A girlfriend’s new relationship shouldn't turn your world upside down. Engagement updates, wedding photos and new baby announcements used to really put you out on Facebook. Pictures of an engaged couple riding through the city on beach cruisers wearing Converse sneakers and hipster frames used to put you into the wide-eyed panic state of a single girl. Honeymoon sunset photos once put you into emotional paralysis. You had just returned from Hawaii with mom and dad, and you're faced with the reality that other 28 year olds are actually taking grown up vacations.
Living the Single Life
It’s all fine and dandy though because you’ve got your girlfriends. All single and miserable just like you. Just a blanket of security reassuring you that you’re not the only gal flying solo in the world secretly fearing a life of solitude. Then, that one Match.com first date seems to have worked out well for your one friend, and your best friend’s blind date has suddenly become her boyfriend. You're without any prospects. The formidable single girls troupe is crumbling, and one by one, girls are crossing over to the other side.
Controlling Through Guilt
As you watch your friends transition from #lovemysingleladies to relationship territory, you probably experience a rush of negative emotions.
Jealousy. Abandonment. Loneliness. Fear. Self-pitty. Harsh, right?
The more you allow these feelings to overwhelm you and your mindset, the more your happiness and friendships suffer. By not identifying these emotions, your feelings could manipulate your thoughts into unwitting blame and resentment toward a friend. “You’re choosing your new boyfriend over me!” “We don’t hang out like we used to!” Through the power of guilt, you may try to control the situation and prevent a friend from being happy, and what kind of person does that make you? Don’t we all deserve to be happy?

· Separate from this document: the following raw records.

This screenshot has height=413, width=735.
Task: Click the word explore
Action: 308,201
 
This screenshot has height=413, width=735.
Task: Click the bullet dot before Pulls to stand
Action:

Handling Change When Your Friends Invest in New Relationships
Change is scary, and a new relationship undoubtedly changes the dynamic of a friendship. Rather than fight change, embrace it. Making your friend and friendship suffer because of her new relationship doesn’t make you any happier or closer to finding love. As the world turns, life is constantly in a state of flux, and you have the choice to either embrace change no matter how uneasy it makes you feel or fight it. Accept the new dynamic in your friendship and foster it with positive energies. Your friend’s new relationship isn’t the end of the world and no reason to feel devastated.
Perhaps without your best friend at your side, you have some extra free time. Observe this time as an opportunity to learn how to enjoy your own company and build a sense of independence. Challenge your mental and physical capabilities by training for a half marathon. Join a book club and gain new perspectives by reading.
As we grow older, more and more friends will be pairing off. You may just end up being next, and wouldn’t you want your loved ones to be happy for you?